The average cost of incentives on Lexus cars rose to $3,746 in October from $1,121 a year earlier, while incentive spending on Lexus trucks rose to $2,810 from $696, according to Autodata Corp., a Woodcliff Lake, New Jersey-based researcher.
BMW lowered its incentive spending by 39 percent last month to an average of $2,926, while Mercedes was relatively flat with a decline of 3 percent to $3,879, Autodata said.

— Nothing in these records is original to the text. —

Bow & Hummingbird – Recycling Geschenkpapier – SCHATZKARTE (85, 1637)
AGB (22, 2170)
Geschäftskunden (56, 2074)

BMW’s incentive spending declined 27 percent for the year through October and Mercedes dropped 30 percent.
BMW traditionally spends most of its incentive money on subsidizing leases, said Jesse Toprak, vice president of industry trends at TrueCar.com, a researcher that follows automobile sales and marketing.
“This year, because of the recovery in the leasing markets, BMW actually was able to control their incentives while still being able to offer attractive lease programs,” he said.
While the same improved leasing conditions apply to Lexus and Mercedes, those automakers are spending on incentives as they go for the No. 1 selling spot, he said.
U.S. sales for this year through October totaled 183,529 for Lexus, 178,080 for Mercedes and 176,736 for BMW, the global leader in luxury-vehicle deliveries.
The totals don’t include non-luxury models such as BMW’s Mini cars or Stuttgart, Germany-based Daimler’s Smart cars and Sprinter vans.
BMW’s November and December incentive spending should be in line with October, Miles said, without providing details.
The company’s U.S. sales will increase 16 percent next year on growth from new products such as the redesigned X3 sport-utility vehicle, the 5-Series and the new 6-Series, Miles said.
“We’re fueling our growth now with new products,” he said.
The race for the No. 1 spot should continue to be close next year, analysts said.
“I think we will see a photo finish” of the 2011 selling year, Toprak said.